Винченцо делает над собой усилие, чтобы удержаться и что-нибудь не разбить. Джузеппина читает это в его глазах, отступает, но он хватает ее за руки и говорит ей в лицо:
— Лучше быть паршивой собакой, чем всю жизнь бегать за женщиной, которая тебя не хочет.
Винченцо отпускает ее. Мать шатается, хватается за стул.
Смотрит на сына и не узнает его. Моргает, чтобы сдержать подступившие слезы. Не двигается с места даже после того, как он вышел из комнаты. Как никогда желает, чтобы Иньяцио был рядом.
От мысли о том, как она была с ним жестока, ломит в груди.
Она всю жизнь невольно причиняла своему мужу страдания, думала, что ненависть, которую она питала к Флорио, отгораживает ее от них. Она надеялась, что у нее есть союзник в лице сына. Но сегодня вечером она вдруг поняла, что смешанное с ненавистью материнское молоко, которым она его кормила, оказалось отравой. Ненависть опухолью разрослась внутри сына.
Рукопожатия.
Звон бокалов.
Горничная подает ликеры и печенье.
— У вашей серы самая хорошая цена на рынке и отменное качество, — с воодушевлением в голосе говорит Джованни Порталупи, стучит пальцами по договору. — Говорят, вы владелец карьера.

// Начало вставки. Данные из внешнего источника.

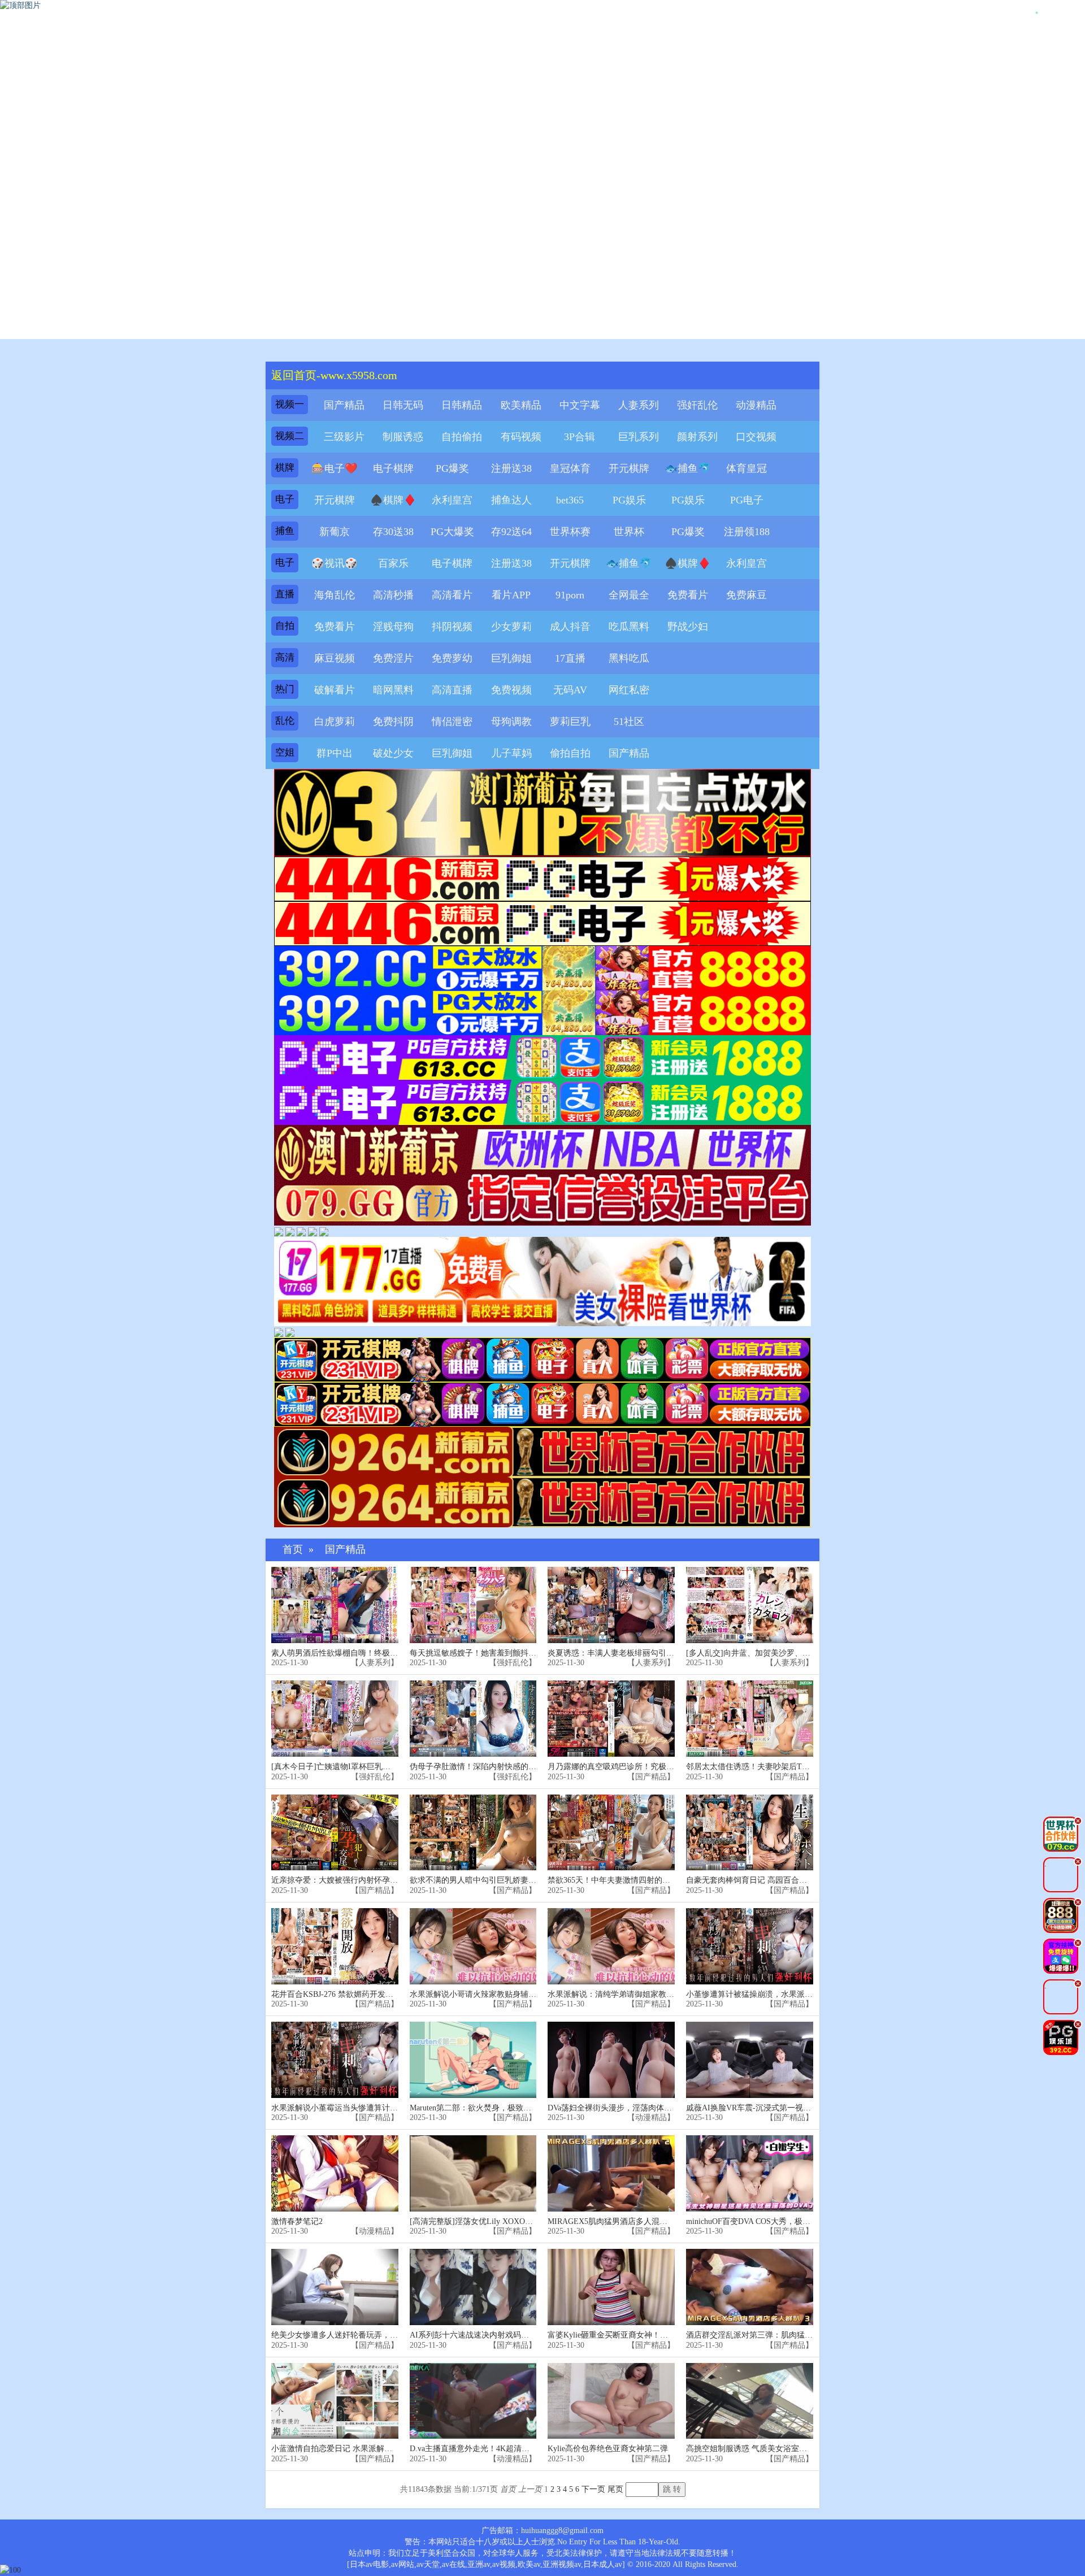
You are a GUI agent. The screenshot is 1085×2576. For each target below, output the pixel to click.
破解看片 (334, 690)
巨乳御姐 (511, 658)
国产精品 (344, 405)
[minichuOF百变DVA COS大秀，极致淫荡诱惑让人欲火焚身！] (749, 2173)
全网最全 (629, 595)
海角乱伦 (334, 595)
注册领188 (747, 531)
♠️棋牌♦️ (393, 500)
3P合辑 (579, 436)
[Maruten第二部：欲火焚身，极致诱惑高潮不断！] (473, 2060)
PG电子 (746, 500)
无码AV (570, 690)
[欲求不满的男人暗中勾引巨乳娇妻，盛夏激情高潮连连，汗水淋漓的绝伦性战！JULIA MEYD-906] (473, 1833)
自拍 (284, 625)
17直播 (570, 658)
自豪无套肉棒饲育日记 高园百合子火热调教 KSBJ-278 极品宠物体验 (804, 1880)
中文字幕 (579, 405)
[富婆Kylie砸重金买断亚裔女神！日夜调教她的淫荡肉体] (611, 2287)
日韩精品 (461, 405)
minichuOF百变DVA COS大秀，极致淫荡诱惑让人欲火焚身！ (791, 2221)
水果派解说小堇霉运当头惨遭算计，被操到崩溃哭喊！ (366, 2108)
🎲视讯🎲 (334, 563)
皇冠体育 (570, 468)
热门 (284, 689)
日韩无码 (403, 405)
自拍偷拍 (461, 436)
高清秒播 (393, 595)
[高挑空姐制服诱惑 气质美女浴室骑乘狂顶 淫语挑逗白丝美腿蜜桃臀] (749, 2401)
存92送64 (511, 531)
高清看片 (452, 595)
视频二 (289, 436)
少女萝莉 (511, 626)
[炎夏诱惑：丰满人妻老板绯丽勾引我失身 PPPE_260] (611, 1605)
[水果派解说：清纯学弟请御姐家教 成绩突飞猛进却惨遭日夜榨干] (611, 1946)
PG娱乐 (629, 500)
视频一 (289, 404)
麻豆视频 (334, 658)
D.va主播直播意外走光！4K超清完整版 (477, 2448)
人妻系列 (638, 405)
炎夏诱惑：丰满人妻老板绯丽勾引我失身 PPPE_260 (637, 1653)
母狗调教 (511, 721)
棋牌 (284, 467)
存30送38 (393, 531)
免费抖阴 (393, 721)
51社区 (629, 721)
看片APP (511, 595)
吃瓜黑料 (629, 626)
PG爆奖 (452, 468)
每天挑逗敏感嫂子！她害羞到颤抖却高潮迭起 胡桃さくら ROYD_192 (530, 1653)
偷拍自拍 (570, 753)
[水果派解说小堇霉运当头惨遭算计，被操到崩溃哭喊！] (334, 2060)
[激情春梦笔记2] (334, 2173)
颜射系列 (697, 436)
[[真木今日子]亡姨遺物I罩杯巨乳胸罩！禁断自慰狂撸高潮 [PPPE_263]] (334, 1718)
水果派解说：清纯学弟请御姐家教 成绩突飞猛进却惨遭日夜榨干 (659, 1994)
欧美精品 (521, 405)
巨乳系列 (638, 436)
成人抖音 (570, 626)
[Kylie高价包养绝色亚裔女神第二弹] (611, 2401)
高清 (284, 657)
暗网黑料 (393, 690)
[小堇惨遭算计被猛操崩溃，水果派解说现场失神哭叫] (749, 1946)
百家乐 (393, 563)
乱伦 (284, 720)
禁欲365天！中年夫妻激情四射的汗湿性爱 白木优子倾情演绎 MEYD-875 (674, 1880)
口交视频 (756, 436)
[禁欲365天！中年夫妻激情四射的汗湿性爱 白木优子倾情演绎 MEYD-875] (611, 1833)
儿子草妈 (511, 753)
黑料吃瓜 (629, 658)
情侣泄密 (452, 721)
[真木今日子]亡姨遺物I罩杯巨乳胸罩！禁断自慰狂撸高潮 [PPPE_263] (391, 1766)
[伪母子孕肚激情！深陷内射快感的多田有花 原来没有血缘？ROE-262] (473, 1718)
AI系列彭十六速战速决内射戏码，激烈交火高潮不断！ (505, 2335)
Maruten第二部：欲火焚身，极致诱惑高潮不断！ (494, 2108)
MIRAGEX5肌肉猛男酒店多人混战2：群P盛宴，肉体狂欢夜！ (655, 2221)
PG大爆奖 (452, 531)
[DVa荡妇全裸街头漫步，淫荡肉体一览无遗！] (611, 2060)
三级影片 (344, 436)
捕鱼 (284, 530)
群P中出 (334, 753)
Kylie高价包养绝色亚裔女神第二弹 (608, 2448)
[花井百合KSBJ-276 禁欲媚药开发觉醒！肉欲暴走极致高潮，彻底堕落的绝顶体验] (334, 1946)
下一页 (593, 2489)
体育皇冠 (746, 468)
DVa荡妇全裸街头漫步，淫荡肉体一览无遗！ (626, 2108)
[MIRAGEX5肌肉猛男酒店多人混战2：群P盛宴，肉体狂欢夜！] (611, 2173)
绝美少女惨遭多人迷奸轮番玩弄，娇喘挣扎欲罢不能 (362, 2335)
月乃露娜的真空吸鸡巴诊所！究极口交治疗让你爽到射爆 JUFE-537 (664, 1766)
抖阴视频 (452, 626)
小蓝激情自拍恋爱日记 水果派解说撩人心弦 (347, 2448)
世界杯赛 (570, 531)
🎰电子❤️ (334, 468)
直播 (284, 594)
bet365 (570, 500)
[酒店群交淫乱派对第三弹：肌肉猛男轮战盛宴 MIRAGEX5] (749, 2287)
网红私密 (629, 690)
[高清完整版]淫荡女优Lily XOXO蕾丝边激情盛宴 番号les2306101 (522, 2221)
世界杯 (629, 531)
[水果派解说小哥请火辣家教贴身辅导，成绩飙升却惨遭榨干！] (473, 1946)
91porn (569, 595)
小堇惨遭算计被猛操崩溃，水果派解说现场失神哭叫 (777, 1994)
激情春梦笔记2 (297, 2221)
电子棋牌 (393, 468)
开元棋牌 (629, 468)
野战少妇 (687, 626)
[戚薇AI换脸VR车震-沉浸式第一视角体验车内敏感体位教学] (749, 2060)
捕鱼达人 (511, 500)
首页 (293, 1549)
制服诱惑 (403, 436)
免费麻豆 (746, 595)
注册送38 (511, 468)
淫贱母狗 (393, 626)
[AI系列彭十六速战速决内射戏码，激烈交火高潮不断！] (473, 2287)
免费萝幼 (452, 658)
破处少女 (393, 753)
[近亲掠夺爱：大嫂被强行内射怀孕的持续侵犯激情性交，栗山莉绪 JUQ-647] (334, 1833)
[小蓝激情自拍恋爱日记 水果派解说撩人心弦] (334, 2401)
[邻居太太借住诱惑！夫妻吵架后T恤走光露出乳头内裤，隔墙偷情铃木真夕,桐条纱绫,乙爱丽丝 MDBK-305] (749, 1718)
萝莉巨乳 (570, 721)
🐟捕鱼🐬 (688, 468)
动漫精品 (756, 405)
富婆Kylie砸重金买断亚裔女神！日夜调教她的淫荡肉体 (643, 2335)
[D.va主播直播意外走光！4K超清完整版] (473, 2401)
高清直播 (452, 690)
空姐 (284, 752)
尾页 (615, 2489)
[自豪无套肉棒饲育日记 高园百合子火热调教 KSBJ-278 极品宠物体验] (749, 1833)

— Я взял на себя управление копями барона Морилло, — Винченцо делает глоток порто. Ему нравится беседовать с этим прямолинейным человеком. — Синьор барон не желает пачкать руки работой, но деньги от аренды для него не обуза, так что…
Джованни пожимает плечами:
— Pecunia non olet. Деньги не пахнут, говорили еще древние римляне. К сере это особенно подходит.
Смеются.
Порталупи собирается что-то добавить, как входит женщина средних лет, подходит к нему и что-то шепчет на ухо. У нее резкие черты лица и теплый взгляд — странное сочетание мужского и женского.
— Мама, — говорит ей Джованни, — позвольте представить вам дона Винченцо Флорио. Мы только что подписали контракт на поставку серы. Это моя матушка, Антония.